> **Exercise brief**
In the entries below, count each line holding the word "computer". Answer with the total alone.

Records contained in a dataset
-*-*-
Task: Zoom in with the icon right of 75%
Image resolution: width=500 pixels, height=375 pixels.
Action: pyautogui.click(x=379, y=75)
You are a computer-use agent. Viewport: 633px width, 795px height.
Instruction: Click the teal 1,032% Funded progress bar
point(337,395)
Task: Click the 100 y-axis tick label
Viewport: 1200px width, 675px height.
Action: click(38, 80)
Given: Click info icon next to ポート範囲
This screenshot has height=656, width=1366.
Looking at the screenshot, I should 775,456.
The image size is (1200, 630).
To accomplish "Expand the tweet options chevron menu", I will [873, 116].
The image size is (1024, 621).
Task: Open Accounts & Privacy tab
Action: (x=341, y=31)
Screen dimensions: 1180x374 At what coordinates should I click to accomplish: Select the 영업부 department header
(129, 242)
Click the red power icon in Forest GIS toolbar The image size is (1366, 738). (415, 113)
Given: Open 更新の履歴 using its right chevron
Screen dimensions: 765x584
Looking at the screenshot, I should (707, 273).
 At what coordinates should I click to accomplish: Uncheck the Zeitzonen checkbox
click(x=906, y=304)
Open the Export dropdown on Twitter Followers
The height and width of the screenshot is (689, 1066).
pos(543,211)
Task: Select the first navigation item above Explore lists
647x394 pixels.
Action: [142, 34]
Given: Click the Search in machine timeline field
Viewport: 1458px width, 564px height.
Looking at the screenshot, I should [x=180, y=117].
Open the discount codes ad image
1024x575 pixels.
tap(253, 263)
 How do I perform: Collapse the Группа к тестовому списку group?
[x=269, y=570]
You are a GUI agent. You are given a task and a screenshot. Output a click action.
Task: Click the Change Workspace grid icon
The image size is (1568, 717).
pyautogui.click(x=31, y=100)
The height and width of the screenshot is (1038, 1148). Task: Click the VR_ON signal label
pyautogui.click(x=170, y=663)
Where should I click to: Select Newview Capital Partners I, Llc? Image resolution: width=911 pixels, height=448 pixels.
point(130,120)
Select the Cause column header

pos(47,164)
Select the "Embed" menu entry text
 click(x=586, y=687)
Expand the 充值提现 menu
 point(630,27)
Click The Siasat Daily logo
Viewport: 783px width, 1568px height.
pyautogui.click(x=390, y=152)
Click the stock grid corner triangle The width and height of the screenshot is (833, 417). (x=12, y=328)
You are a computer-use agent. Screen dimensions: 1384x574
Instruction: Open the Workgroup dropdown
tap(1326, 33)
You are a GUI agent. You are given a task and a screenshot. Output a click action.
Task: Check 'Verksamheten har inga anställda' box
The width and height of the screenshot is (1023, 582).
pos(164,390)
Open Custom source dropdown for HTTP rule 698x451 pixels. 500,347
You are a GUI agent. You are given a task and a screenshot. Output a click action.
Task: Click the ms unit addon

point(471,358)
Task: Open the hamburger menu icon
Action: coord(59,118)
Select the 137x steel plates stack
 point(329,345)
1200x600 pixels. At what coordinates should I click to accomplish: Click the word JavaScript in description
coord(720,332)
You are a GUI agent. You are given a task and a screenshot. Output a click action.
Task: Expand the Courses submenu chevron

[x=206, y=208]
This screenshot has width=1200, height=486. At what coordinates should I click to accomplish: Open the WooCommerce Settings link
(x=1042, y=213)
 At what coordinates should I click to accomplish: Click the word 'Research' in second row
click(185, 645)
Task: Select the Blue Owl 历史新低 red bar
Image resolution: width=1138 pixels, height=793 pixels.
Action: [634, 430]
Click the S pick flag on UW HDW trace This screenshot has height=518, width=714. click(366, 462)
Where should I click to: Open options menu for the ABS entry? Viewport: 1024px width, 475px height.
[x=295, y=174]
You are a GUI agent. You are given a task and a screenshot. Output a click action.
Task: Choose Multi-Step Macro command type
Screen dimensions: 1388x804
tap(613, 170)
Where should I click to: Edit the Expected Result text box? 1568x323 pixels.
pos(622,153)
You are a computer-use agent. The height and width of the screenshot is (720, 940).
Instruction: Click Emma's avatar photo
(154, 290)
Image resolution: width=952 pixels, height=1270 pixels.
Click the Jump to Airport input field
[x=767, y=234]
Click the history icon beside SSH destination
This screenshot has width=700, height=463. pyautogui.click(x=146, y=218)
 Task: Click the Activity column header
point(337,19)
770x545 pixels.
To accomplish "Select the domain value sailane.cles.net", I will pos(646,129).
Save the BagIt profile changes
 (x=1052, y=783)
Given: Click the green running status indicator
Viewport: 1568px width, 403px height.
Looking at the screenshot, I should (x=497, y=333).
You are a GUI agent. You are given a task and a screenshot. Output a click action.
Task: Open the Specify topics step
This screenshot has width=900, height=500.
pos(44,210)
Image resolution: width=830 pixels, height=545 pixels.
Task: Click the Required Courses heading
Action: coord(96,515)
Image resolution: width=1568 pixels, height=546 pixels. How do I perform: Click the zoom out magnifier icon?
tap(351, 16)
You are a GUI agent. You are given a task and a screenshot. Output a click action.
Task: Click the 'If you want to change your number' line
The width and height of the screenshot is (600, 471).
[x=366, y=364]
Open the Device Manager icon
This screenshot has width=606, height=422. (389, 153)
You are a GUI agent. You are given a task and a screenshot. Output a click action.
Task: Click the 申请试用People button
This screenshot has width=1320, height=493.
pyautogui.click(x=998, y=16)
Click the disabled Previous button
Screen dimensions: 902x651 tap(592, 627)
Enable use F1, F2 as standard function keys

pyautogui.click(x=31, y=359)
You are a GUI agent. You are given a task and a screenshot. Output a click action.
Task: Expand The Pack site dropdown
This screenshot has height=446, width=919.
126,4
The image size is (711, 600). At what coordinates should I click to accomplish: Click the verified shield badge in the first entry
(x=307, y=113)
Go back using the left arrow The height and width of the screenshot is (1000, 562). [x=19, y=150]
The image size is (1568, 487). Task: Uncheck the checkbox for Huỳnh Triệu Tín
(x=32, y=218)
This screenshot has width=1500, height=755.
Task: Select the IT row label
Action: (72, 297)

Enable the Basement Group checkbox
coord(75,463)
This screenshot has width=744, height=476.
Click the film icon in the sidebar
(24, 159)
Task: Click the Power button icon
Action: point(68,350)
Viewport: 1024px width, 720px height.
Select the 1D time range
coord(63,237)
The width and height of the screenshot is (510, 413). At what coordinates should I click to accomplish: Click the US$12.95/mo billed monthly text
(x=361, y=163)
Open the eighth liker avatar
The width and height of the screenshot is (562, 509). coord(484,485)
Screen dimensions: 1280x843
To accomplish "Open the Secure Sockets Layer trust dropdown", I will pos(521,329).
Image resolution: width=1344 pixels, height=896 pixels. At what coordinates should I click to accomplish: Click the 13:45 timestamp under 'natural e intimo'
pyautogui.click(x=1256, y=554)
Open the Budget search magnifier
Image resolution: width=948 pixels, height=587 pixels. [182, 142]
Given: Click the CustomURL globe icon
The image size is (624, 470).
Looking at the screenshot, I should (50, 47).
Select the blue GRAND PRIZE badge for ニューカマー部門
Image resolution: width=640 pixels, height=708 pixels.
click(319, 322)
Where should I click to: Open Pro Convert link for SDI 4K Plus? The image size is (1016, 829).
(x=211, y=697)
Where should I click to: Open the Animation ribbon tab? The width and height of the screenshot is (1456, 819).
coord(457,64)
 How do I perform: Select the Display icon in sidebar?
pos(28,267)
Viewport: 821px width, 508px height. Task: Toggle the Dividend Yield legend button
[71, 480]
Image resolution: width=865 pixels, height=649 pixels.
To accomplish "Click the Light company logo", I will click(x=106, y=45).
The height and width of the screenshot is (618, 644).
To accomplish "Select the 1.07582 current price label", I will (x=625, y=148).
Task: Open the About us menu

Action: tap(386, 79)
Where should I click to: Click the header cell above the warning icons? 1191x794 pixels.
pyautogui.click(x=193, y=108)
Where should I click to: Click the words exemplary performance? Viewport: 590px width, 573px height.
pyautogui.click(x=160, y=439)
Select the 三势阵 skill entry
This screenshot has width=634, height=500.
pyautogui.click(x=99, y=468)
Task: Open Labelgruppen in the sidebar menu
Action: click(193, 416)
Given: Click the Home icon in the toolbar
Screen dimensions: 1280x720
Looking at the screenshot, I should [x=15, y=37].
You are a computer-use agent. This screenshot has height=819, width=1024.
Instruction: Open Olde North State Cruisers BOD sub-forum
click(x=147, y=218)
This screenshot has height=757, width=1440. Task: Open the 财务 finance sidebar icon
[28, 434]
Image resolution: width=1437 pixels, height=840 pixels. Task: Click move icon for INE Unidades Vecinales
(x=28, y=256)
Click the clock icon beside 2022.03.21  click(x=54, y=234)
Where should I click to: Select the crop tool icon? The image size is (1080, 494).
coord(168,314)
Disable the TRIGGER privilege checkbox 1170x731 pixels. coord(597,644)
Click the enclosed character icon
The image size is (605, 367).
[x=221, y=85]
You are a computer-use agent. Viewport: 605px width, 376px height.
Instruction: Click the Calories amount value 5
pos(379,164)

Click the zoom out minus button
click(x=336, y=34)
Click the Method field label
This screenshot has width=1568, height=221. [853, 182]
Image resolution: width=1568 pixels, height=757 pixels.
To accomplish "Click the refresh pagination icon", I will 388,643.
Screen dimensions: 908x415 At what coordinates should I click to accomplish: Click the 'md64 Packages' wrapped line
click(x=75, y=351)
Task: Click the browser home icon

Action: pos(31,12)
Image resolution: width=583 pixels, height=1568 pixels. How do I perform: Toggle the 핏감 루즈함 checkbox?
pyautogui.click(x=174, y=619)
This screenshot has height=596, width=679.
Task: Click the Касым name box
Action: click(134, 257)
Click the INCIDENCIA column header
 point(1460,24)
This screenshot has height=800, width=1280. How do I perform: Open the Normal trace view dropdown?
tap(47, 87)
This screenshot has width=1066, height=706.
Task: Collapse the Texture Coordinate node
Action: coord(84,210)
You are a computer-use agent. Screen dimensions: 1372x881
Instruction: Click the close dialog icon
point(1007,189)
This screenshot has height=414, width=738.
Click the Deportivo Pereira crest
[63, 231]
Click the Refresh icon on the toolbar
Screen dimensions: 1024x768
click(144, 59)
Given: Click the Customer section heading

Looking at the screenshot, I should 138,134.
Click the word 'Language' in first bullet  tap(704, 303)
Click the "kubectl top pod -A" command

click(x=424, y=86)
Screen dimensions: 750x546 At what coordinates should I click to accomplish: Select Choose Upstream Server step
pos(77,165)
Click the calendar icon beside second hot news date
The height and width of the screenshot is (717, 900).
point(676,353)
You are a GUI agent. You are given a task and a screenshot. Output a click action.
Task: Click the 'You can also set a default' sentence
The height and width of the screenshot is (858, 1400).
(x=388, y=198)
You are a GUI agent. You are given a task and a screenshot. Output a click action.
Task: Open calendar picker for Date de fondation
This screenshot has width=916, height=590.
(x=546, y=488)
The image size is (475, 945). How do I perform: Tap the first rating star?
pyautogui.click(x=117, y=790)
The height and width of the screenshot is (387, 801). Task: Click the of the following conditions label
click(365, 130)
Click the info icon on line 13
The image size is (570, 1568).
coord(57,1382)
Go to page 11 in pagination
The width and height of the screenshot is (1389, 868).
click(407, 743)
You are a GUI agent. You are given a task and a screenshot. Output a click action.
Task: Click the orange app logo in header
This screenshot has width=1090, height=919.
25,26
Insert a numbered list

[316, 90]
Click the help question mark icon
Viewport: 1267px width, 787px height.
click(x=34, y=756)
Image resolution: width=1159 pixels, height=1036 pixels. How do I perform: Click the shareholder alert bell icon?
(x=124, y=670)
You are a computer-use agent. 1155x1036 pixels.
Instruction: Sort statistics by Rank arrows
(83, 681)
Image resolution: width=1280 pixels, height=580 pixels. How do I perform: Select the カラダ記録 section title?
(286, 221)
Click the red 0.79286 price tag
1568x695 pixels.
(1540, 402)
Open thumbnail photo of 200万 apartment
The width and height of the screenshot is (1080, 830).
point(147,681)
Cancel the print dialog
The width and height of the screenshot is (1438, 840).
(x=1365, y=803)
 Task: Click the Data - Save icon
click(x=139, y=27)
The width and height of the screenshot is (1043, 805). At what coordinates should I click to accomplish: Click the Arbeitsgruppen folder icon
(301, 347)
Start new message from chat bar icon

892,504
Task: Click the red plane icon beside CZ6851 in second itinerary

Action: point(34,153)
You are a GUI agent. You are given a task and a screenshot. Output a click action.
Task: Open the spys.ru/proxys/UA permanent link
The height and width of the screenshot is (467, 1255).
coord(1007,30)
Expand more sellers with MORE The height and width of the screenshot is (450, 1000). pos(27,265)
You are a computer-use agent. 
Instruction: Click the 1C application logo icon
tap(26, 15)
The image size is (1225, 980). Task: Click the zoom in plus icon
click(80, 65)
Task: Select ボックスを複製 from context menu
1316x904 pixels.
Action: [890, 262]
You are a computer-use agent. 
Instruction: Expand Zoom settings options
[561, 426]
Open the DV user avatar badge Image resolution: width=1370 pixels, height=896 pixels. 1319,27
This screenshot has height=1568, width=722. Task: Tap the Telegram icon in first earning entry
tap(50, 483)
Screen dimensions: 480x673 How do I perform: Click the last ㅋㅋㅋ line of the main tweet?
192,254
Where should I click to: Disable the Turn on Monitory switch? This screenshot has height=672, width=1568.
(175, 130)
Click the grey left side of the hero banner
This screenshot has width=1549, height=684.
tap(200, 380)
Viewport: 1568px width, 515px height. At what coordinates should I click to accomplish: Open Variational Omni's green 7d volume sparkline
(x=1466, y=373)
-*-*-
> **Task output**
9